California’s budget mess is making headlines these days, so I thought a little illustration of it’s major shortcoming would be appropriate.
Proposition 13 became law back in 1978. It, along with the recent Proposition 8, are clear indicators that the proposition system should be abolished. People with axes to grind or ideologies to push use propositions to codify their ideas into law.

Since propositions are voted upon directly by citizens, they are usually pushed with over-the-top fear campaigns and misleading tactics.
Proposition 13 has two major parts: first, it requires a 2/3 majority of the legislature for any tax increases. Second, and arguably more damaging, it radically changed property taxation.

The gist of it is this: property is only assessed when it is sold, and after it is assessed the taxes can’t be more than 1% of that value. This was promoted as a way to save seniors from the rising value of their property and keep them in their homes. They were the only ones who benefited. The rest of us got the shaft.

Here’s a clear demonstration of the effect Proposition 13 had on my neighborhood. Here are eight houses around mine (my house has the bold outline), listing the square footage and the annual tax paid last year.

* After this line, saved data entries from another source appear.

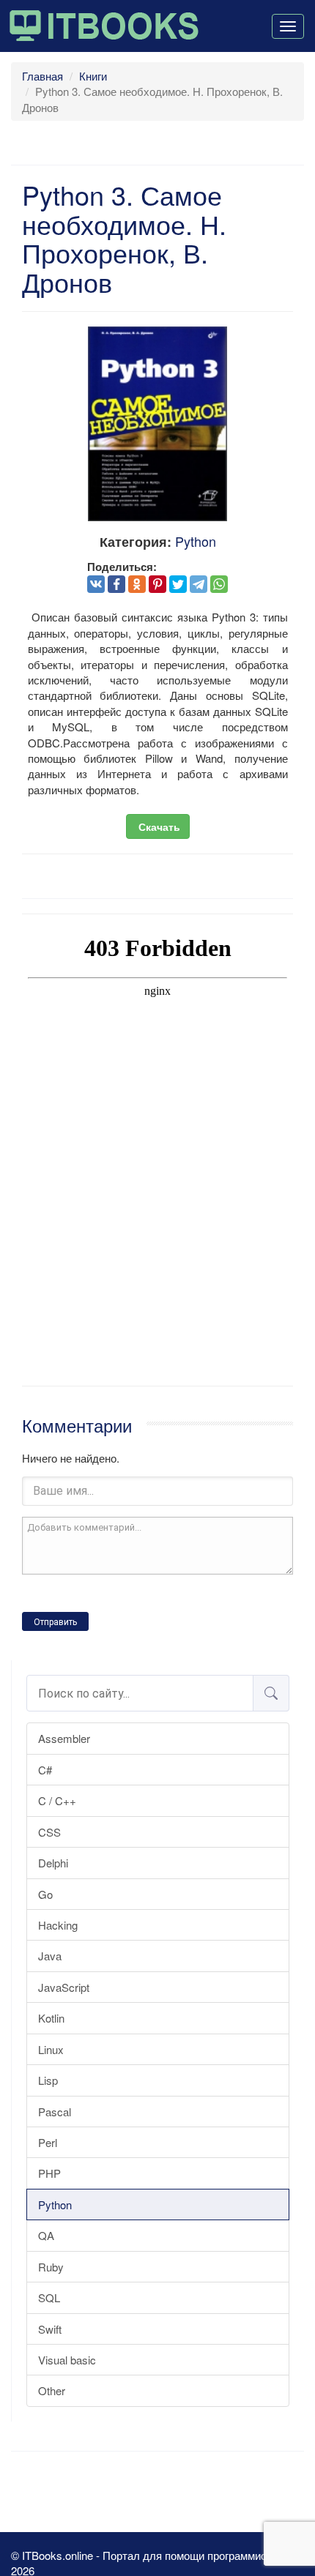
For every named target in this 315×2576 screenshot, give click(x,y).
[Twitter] (178, 584)
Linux (51, 2049)
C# (45, 1769)
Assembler (64, 1738)
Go (45, 1894)
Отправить (55, 1622)
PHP (49, 2173)
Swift (50, 2329)
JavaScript (63, 1987)
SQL (49, 2297)
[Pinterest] (157, 584)
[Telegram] (198, 584)
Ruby (51, 2266)
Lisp (48, 2080)
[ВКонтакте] (96, 584)
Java (50, 1955)
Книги (93, 75)
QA (46, 2235)
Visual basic (67, 2359)
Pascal (54, 2111)
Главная (42, 75)
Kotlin (51, 2018)
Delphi (53, 1862)
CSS (49, 1832)
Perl (47, 2142)
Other (51, 2390)
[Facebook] (116, 584)
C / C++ (57, 1800)
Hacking (58, 1925)
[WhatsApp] (219, 584)
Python (55, 2204)
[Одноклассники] (137, 584)
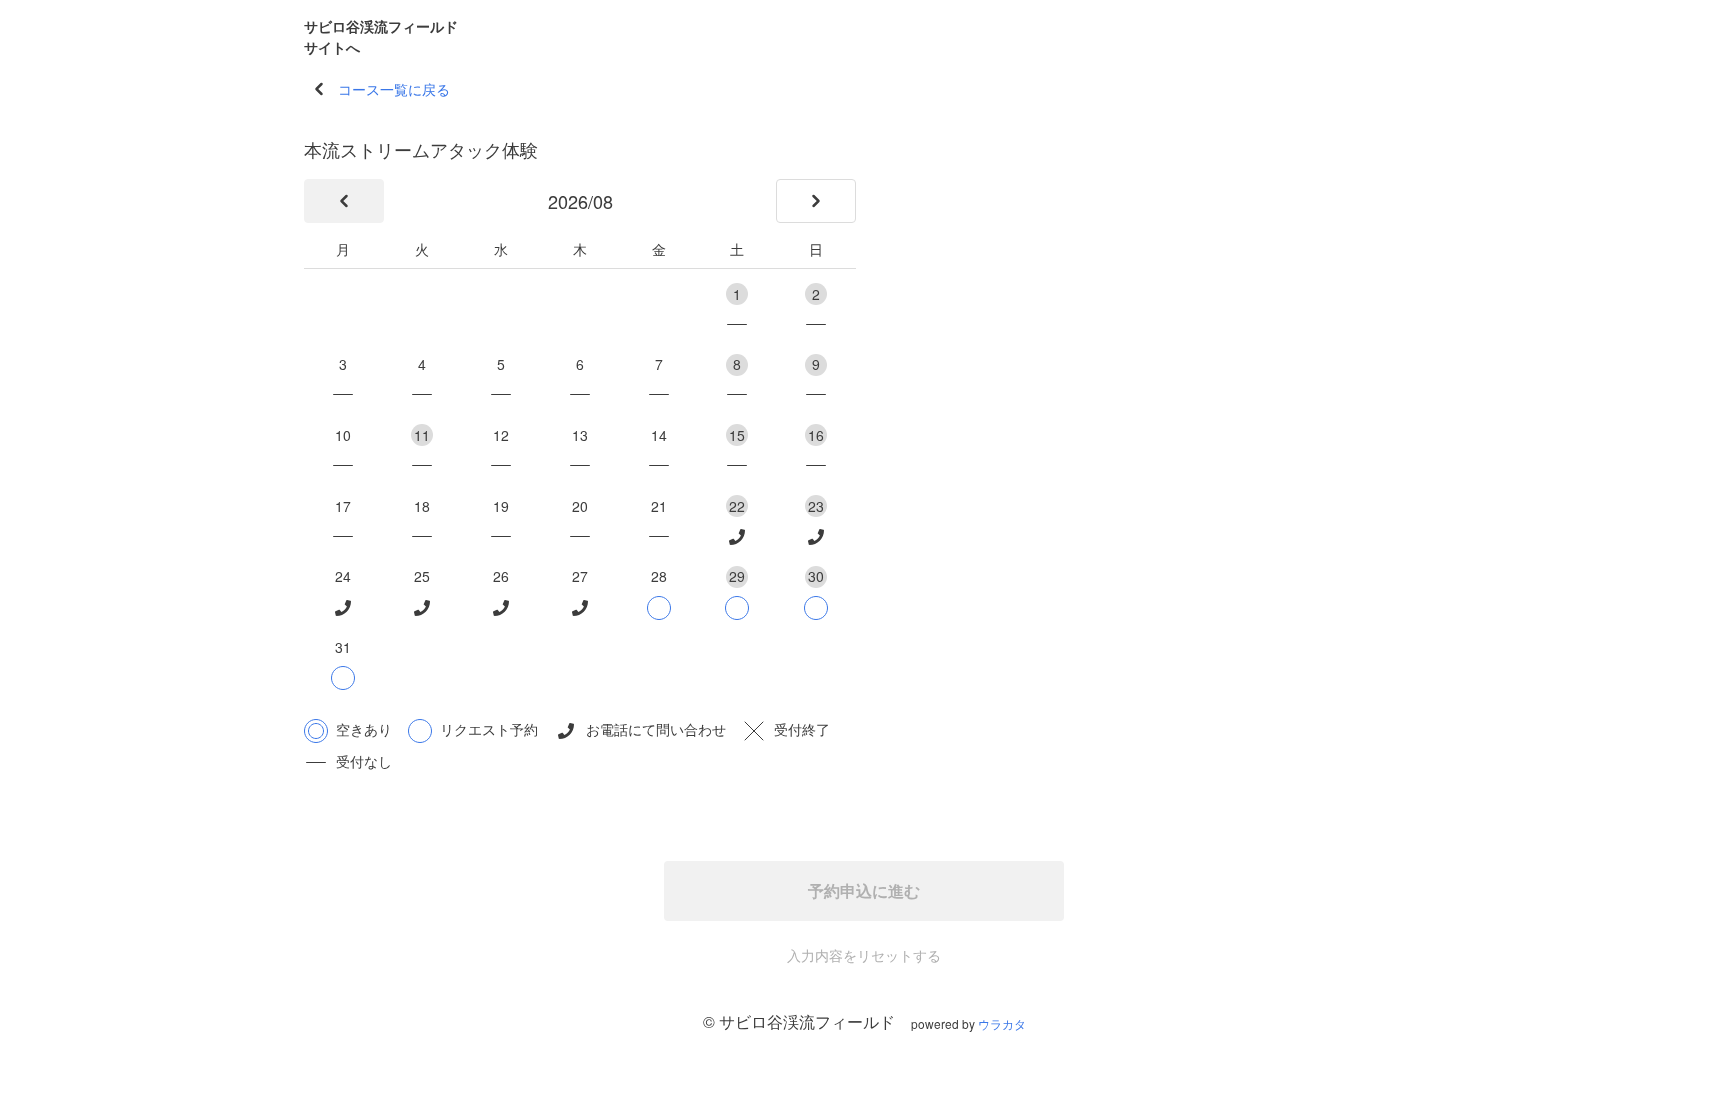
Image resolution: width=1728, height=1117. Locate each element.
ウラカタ (1002, 1023)
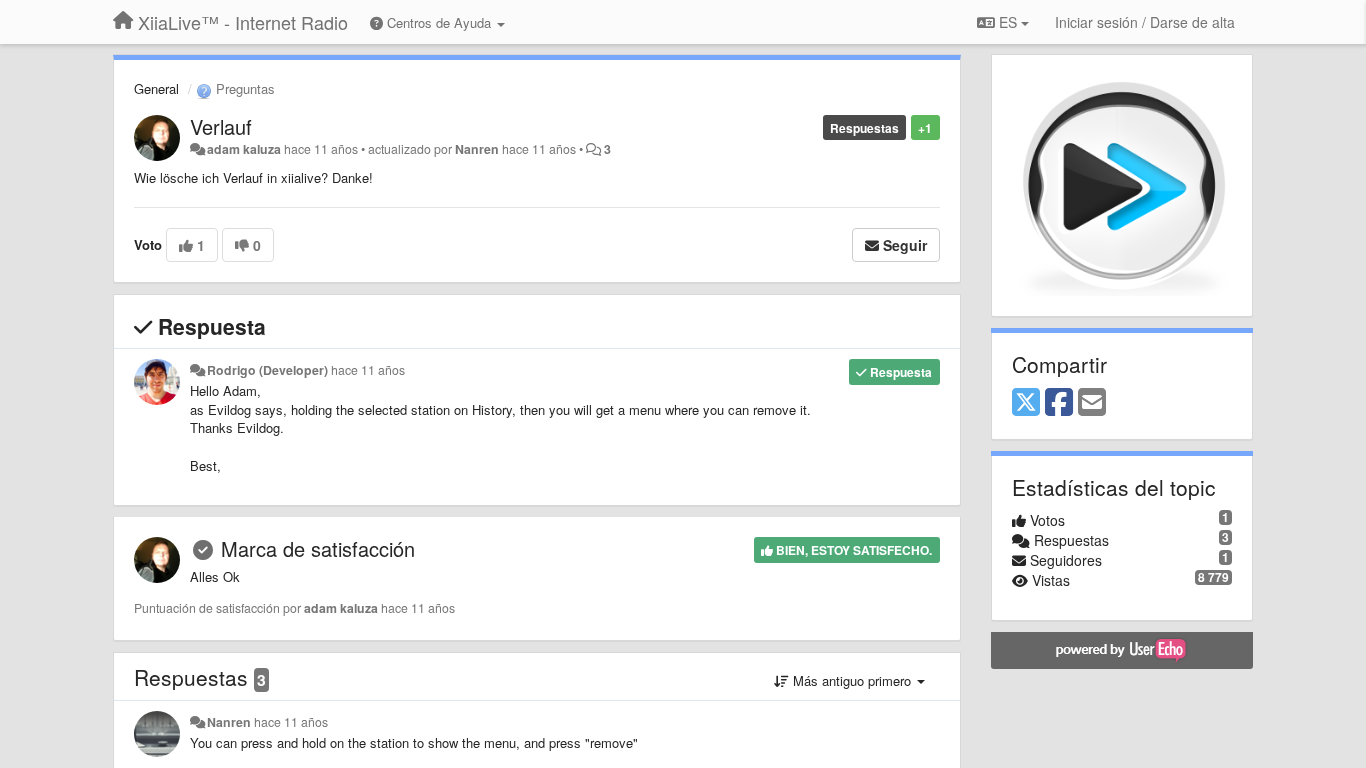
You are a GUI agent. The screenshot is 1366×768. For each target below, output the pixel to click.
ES (1008, 22)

(Disclaimer: while my house has the highest taxes in this image, there is one house on my street just out of view which paid $200 more, it is 936sf.)

It is worth noting that while there is a great disparity in taxes paid, the largest and most shocking difference is those two houses across the street from me. Both of them are owned by an elderly couple who also own houses on the next street. They are all rentals — the seniors do not actually live in them and I can only assume that they never lived in all of them at once. The renters have tried to buy the houses but were rebuffed because the houses are in trust for their descendants… which means that those houses will continue to generate little tax revenue even after the “owners” have died. Prop 13 has created a disparity far outside the “save seniors money” claim. It has resulted in huge sales tax increases and fees tacked on everywhere; as well as special assessments.

Even though I pay $6,300 more per year in taxes, I don’t get better services from the county. We share the same street pavement, the same streetlight, the same sewer service. The owners of those houses are raking in rent every month for a collection of paid-off houses with a total annual tax bill that’s less that what I pay in a quarter.

This is not only ridiculously unfair, but explains why California has so much trouble paying its bills. The proposition system provides Californians with a way to directly control taxation, but it also gives them a way to directly control spending — and people live to pass propositions to spend money on pet projects without a thought as to how they’ll be paid for. They want more and more government services, but don’t want to pay for them; even going so far as to restrict the legislature’s ability to generate the revenue to pay for what they voted for.

If the tax burden of these eight houses was split equitably, we’d all pay $3700 a year. For most people, that would be a marginal increase, for me it would be a huge reduction. And for the landlords across the street it would be $240 a month less of a profit. I don’t think I’d cry too much for them.